Vers un retour à la normale

Si le ministre de la Santé et des Services sociaux, Christian Dubé, voit dans le passeport vaccinal un outil permettant de faciliter le retour à la vie normale, Alexandra Pierre croit que le retour à la normale ne sera possible qu’une fois que les restrictions au processus démocratique auront été levées.

Le passeport vaccinal, dont les modalités ont été annoncées jeudi, permettrait aux personnes ayant reçu deux doses de vaccin d’éviter un reconfinement généralisé dans l’éventualité où une quatrième vague de la COVID-19 déferlerait sur le Québec.

La preuve vaccinale pourrait être exigée pour les activités et les services jugés non essentiels tels que les bars, les restaurants et les centres d’entraînement.

Deux personnes courent sur un tapis roulant.

Un passeport vaccinal pourrait être exigé à compter du 1er septembre pour les activités et les services jugés non essentiels comme les centres d'entraînement (archives).

Photo : iStock

Selon l'avocat spécialisé en droit constitutionnel et public Jean-Philippe Groleau, même si le passeport vaccinal va à l'encontre de certains droits fondamentaux inscrits dans les chartes québécoise et canadienne, dont celui à la vie privée, il pourrait néanmoins passer le test des tribunaux.

Il explique que l'atteinte de ces droits peut être justifiée si l'objectif recherché, la protection de la santé publique dans ce cas-ci, est qualifié d'important, et s'il y a un lien rationnel entre cet objectif et la mesure proposée.

Atteinte minimale

Dans l’éventualité où le passeport vaccinal était contesté devant les tribunaux, Me Groleau s’attend à ce que les débats portent principalement sur la question de l'atteinte minimale.

Est-ce que le moyen qu'on a choisi est moindrement attentatoire à la liberté?
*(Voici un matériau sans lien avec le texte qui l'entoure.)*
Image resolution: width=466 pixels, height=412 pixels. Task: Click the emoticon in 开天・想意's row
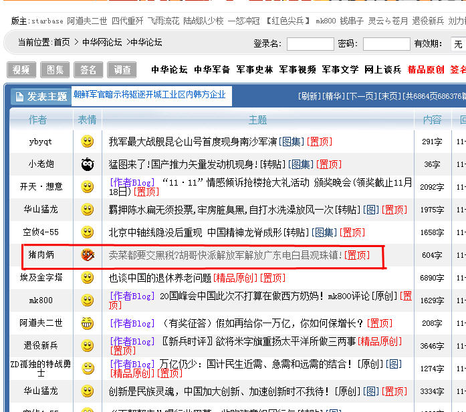(87, 187)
Autrement dit, est-ce qu'il y aurait des alternatives qui seraient beaucoup moins attentatoires aux libertés qui permettraient d'atteindre le même objectif de santé publique? Et là-dessus, il va y avoir des débats d'experts très complexes , prédit l’avocat.

Il croit que les tribunaux auront de la difficulté à se prononcer contre le passeport vaccinal étant donné que le gouvernement doit s’être doté d’expertises très élaborées sur les questions de droit soulevées par cette mesure.